Stephen Fried: Ted Turner’s New Mexico ranch brings back American West
, 2022-05-23 22:00:00,
Diane and I are driving fast along a lonely stretch of Interstate 25 in northeast New Mexico, where the weather and landscape appear consistently perfect — blue skies over endless, unremarkable prairies — because there is almost nothing for the fierce seasonal winds to actually whip except for our car. Oh, and the countless tumbleweeds skittering across the highway, five or six at a time, some like somersaulting little bunnies, others as big as exercise balls, making us wonder just how many of them it would take to actually stop a Nissan Rogue SUV stone dead, and then how we might go about unraveling them from the axles. I can only imagine how that AAA call would go — if there was cell service.
We are far from where we’re supposed to be, but we don’t know quite how far, because we’re headed to a place where Google Maps or Waze themselves get lost.

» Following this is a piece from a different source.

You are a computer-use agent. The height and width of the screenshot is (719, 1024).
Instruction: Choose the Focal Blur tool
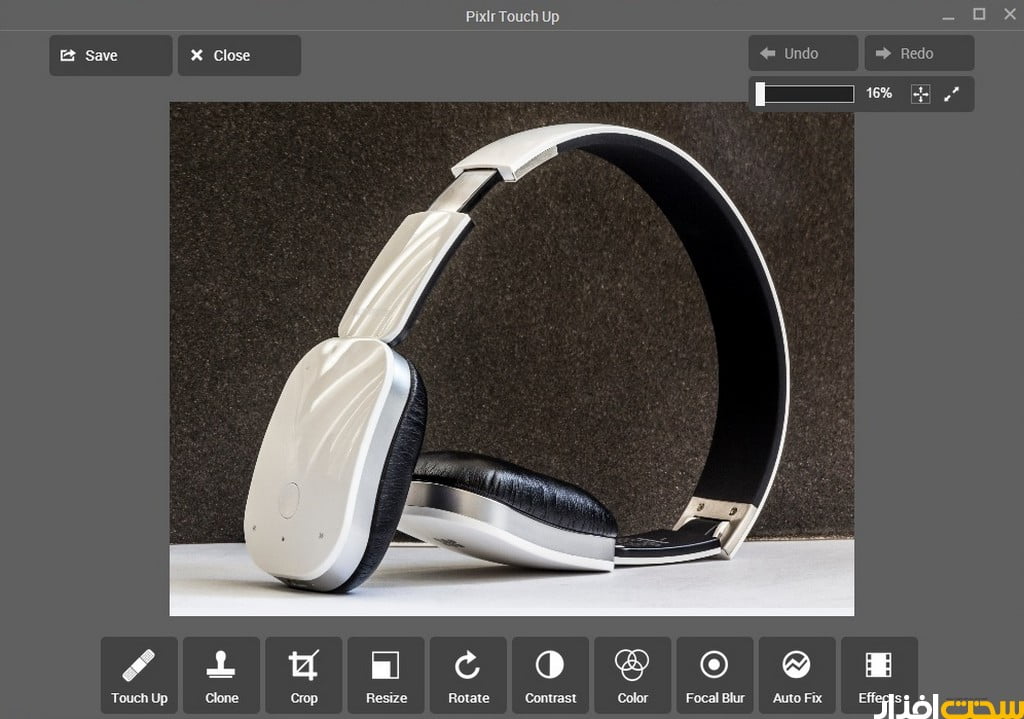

“We came from all over … And all of us … were actuated by a common purpose — we were going West to see the country and rough it. … We were a daring lot and resolute; each and every one of us was brave and blithe to endure the privations that such an expedition must inevitably entail. Let the worst come; we were prepared! If there wasn’t any of the hothouse lamb, with imported green peas, left, we’d worry along on a little bit of the fresh shad roe, and a few conservatory cucumbers on the side. That’s the kind of hardy adventurers we were!” – IrvIn Cobb, on the way to the Grand Canyon in “Roughing It De Luxe,” Saturday Evening Post, June 7, 1913
It’s Vermejo Park Ranch, at over 550,000 acres the largest single piece of privately owned land in the United…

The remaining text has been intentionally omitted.